## SHORT EXERCISE:
Pick out every line of the material below that contains the string "height", matching case exactly, and copy each of those lines.

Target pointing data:

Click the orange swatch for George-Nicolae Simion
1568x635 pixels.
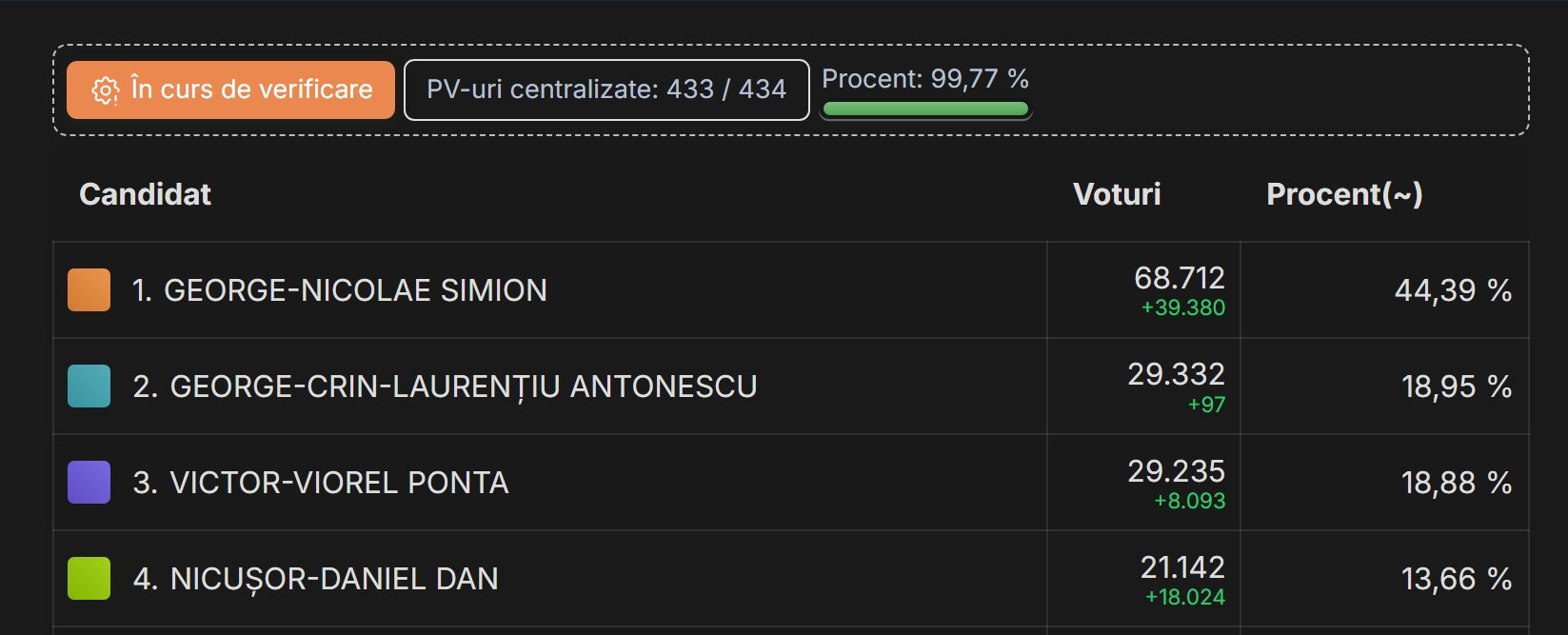click(x=89, y=290)
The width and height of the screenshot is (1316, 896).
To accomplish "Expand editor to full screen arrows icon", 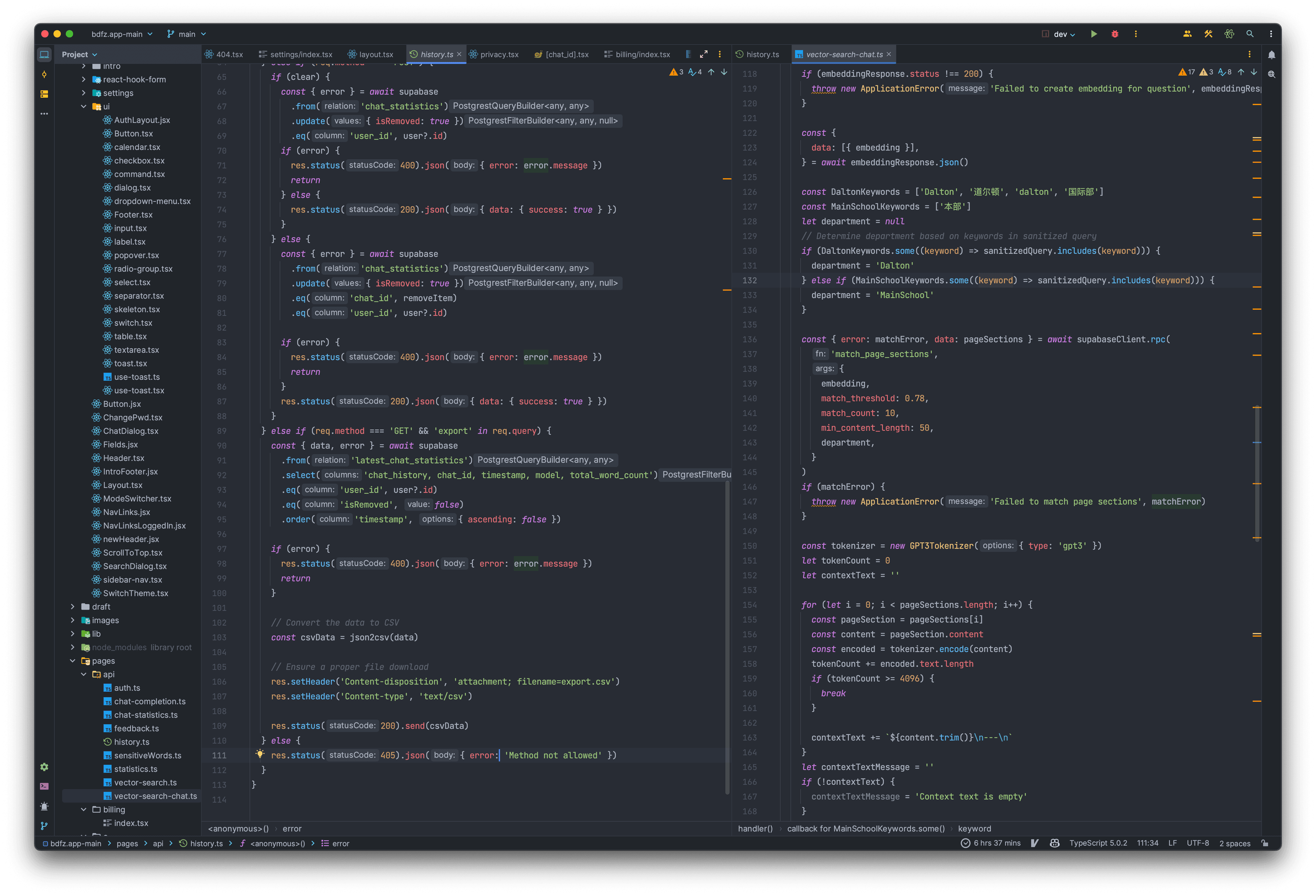I will [703, 54].
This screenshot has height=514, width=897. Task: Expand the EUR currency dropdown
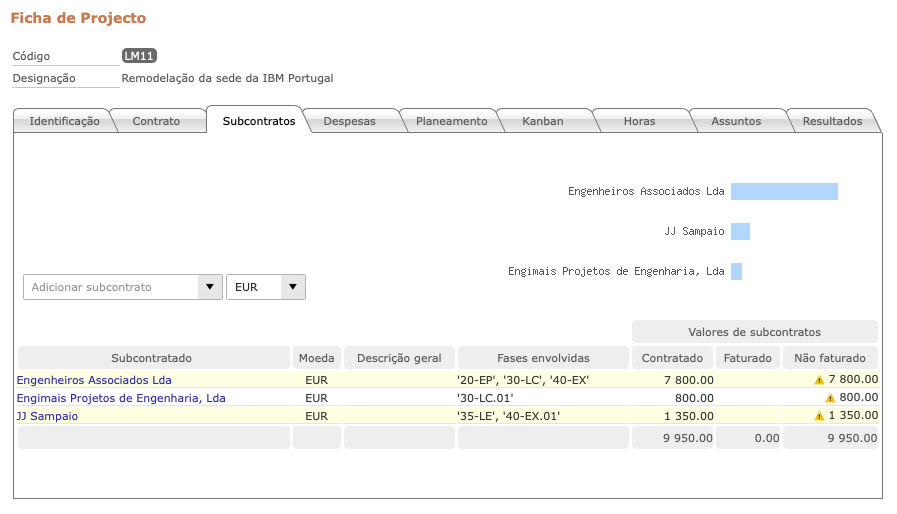293,287
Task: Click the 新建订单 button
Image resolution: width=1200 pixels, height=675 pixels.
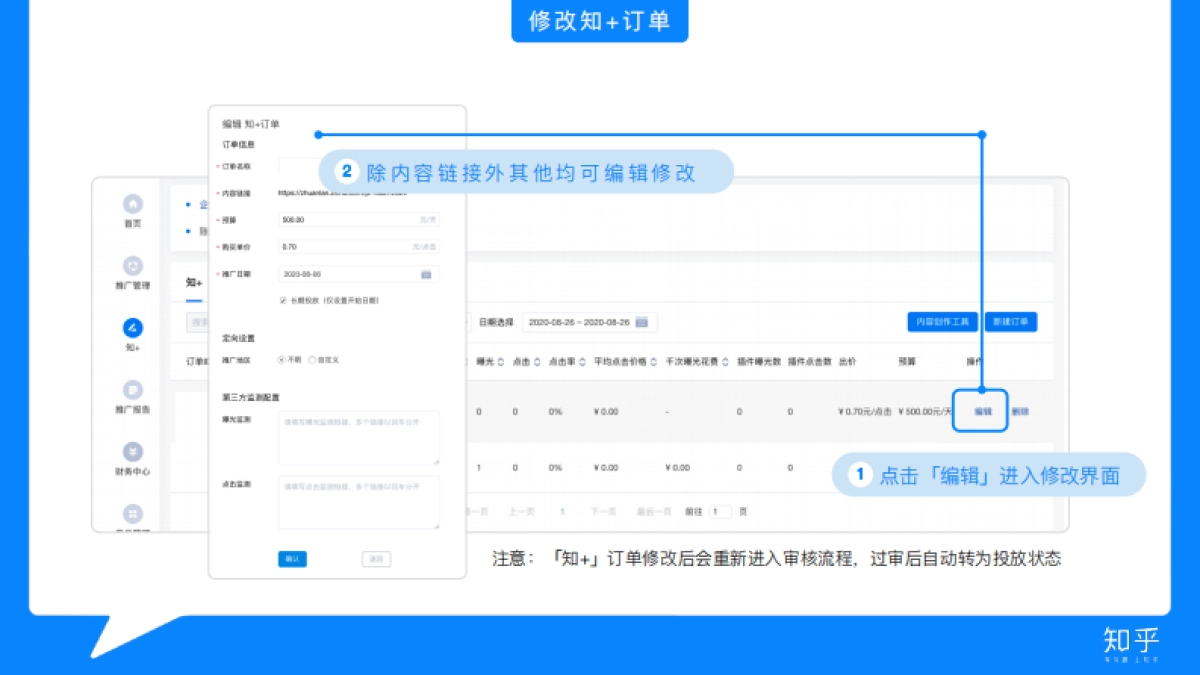Action: click(1010, 321)
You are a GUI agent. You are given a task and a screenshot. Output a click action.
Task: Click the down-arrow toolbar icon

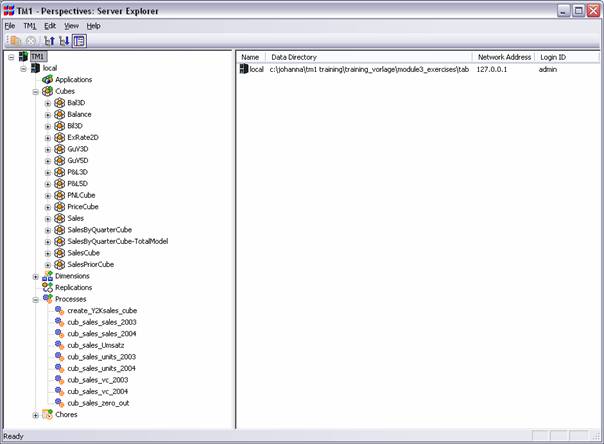point(63,41)
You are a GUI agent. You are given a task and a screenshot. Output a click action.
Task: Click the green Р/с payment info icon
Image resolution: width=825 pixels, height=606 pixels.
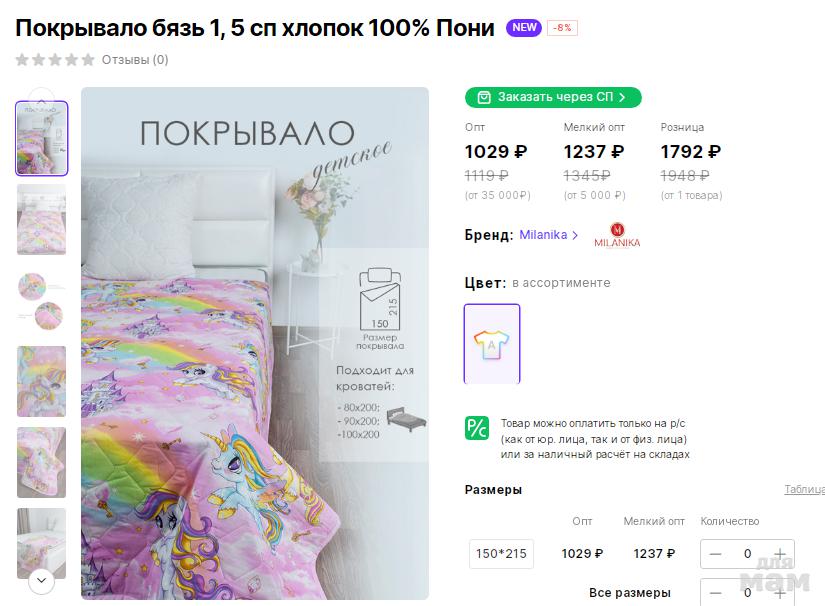point(476,428)

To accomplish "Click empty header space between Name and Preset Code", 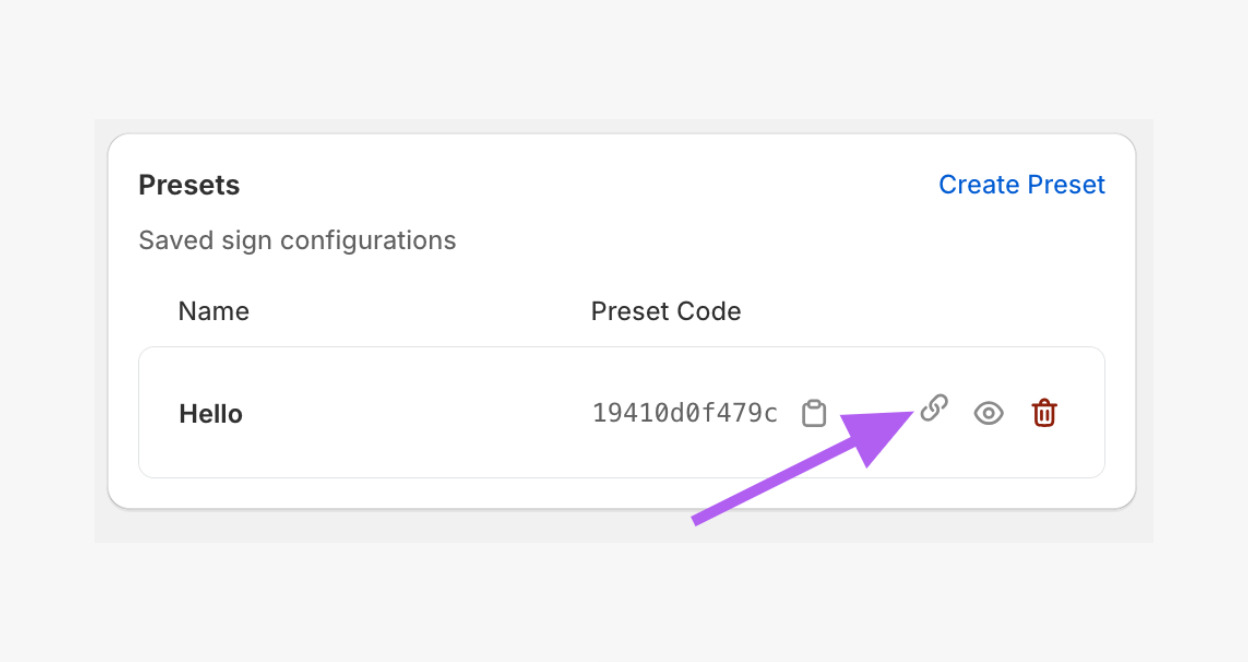I will pyautogui.click(x=420, y=311).
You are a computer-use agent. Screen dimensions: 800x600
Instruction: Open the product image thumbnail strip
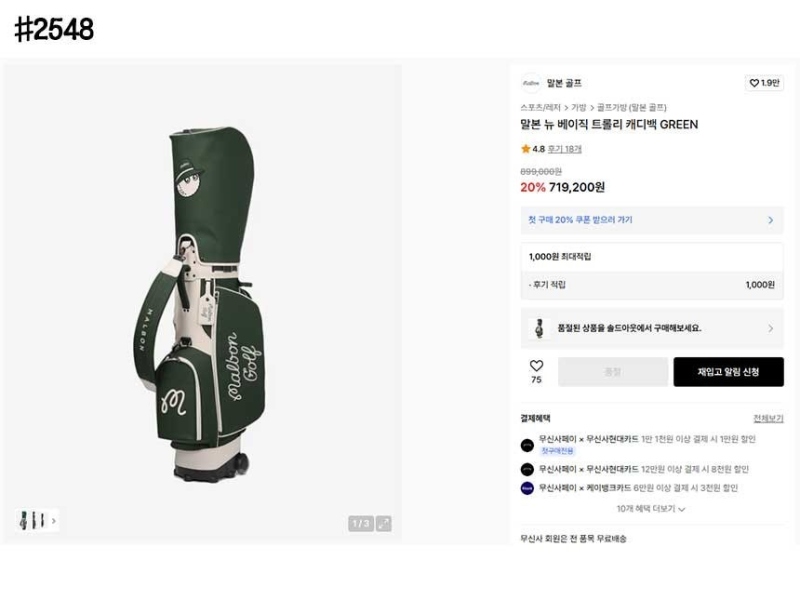tap(31, 520)
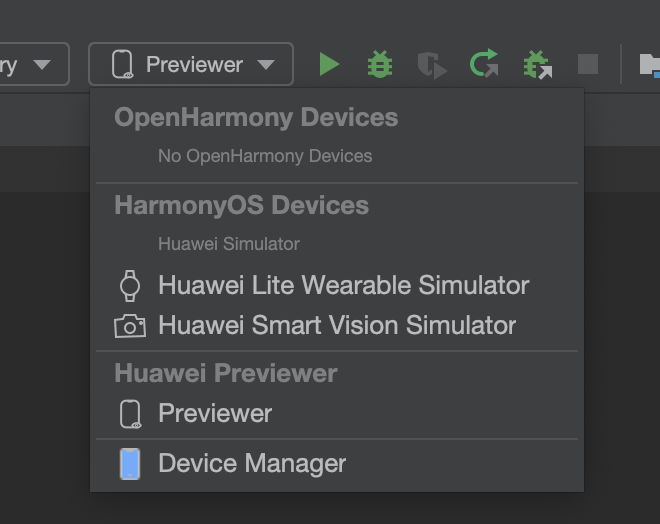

## RESPONSE TO THE EXERCISE:
The width and height of the screenshot is (1316, 896).
This screenshot has height=514, width=897. Task: Expand the EUR currency dropdown
Image resolution: width=1200 pixels, height=675 pixels.
Image resolution: width=825 pixels, height=606 pixels.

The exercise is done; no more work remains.